You completely missed the point of the post you replied to.

Who mentioned America? That’s right, you…


Maybe I should have spelled out my sarcasm. At one time China decided that to produce more iron they would decentralize iron smelting. Citizens would smelt in their homes and villages with the products collected and passed on to the State. Epic failure. To meet State quotas the people were melting their farming and cooking equipment into worthless slag. This resulted in misery and starvation. Iron production fell. Failure.

Grain collectivization was another idea. Grain could be gathered up to feed everyone. The excess could be sold to the ‘wasteful’ to discourage waste. Millions starved to death.

And on and on and on. It wasn’t until China became closet capitalists that they stopped starving their own to death.


OK I missed that one. Maybe I wasn’t prepared for that depth of knowledge of China’s recent history.
Yes, things did change with Deng Xiaoping’s opening up of the economy, but whether he learnt that from the west, or from the events during the Cultural Revolution, the decline of the Soviet Union, breakup of Yugoslavia and events in other places under Communist rule, is not clear.

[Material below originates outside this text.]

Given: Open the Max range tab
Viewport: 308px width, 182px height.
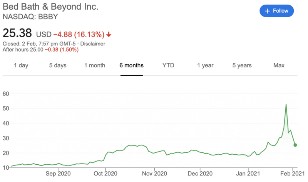Looking at the screenshot, I should pos(279,65).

By the late 1980’s it had become evident that Communism as it had been practised would not work. His experiment in Shenzhen was bearing fruits and the Tiananmen Square incident probably convinced him and others that it was time for change.

PS> My first visit to China was during the Great Leap Forward (Shanghai, 1960), when people were still starving to death, even in the big cities. I was on a Wilhelmsen ship and we were loading frozen pork for Poland (among other cargo) I watched the Stevedores cut off slivers of raw pork and eat it right there.


Now producing their own, reverse engineered dredge equipment - formerly they were big customers of the Dutch yards.




The importance of understanding languages when you travel abroad cannot be emphasized enough:

How is your Mandarin??


China is playing the long game in Shipping:

What is not addressed here is that China is also playing the same game in the Offshore Oil & Gas Industry, both by direct investment in exploration and production and in the various service functions, like drilling, logistics and seismic though ownership of rigs and vessels operating worldwide:


Man I wish I wasn’t the designated house cleaner for Thanksgiving holidays or I’d spend more time on the gibberish articles you posted here.

In the first link it says China set a quota for imports and exports to be on Chinese hulls. It talks about the “taps being turned on” to keep the yards busy. These sound like all the tropes you employ to criticize a certain North American nation.

In the second link they seem to be presenting survey results (even for a multi-year survey) as something meaningful when I have to question what good it is at all. If you work for a state run company (by a state with a certain human rights challenges) are you incentivized to say all is rosy in your corner of the world? How many surveys have you responded to and did you think they were scientific or just opinion gathering? The study purports to be about the O&G sector but then says only 35% of the respondents work directly for operators. True enough looking at the service and supplier sections does give a rounded picture but where does the money come from? The 60% of those respondents or the 35% of the operators? Do their responses add anything meaningful?

What does this even mean?

Chinese respondents have a higher focus on standardization than their
global counterparts. More than eight in ten (82%) of respondents say
that operators will push standardization globally, compared to 61%
globally, while 75% expect their organization to achieve greater
standardization of tools and processes compared to 59% of global

This is saying something without saying anything. This whole article is superficial. I tried to download the “complimentary copy” of the report but it just loops back to the article.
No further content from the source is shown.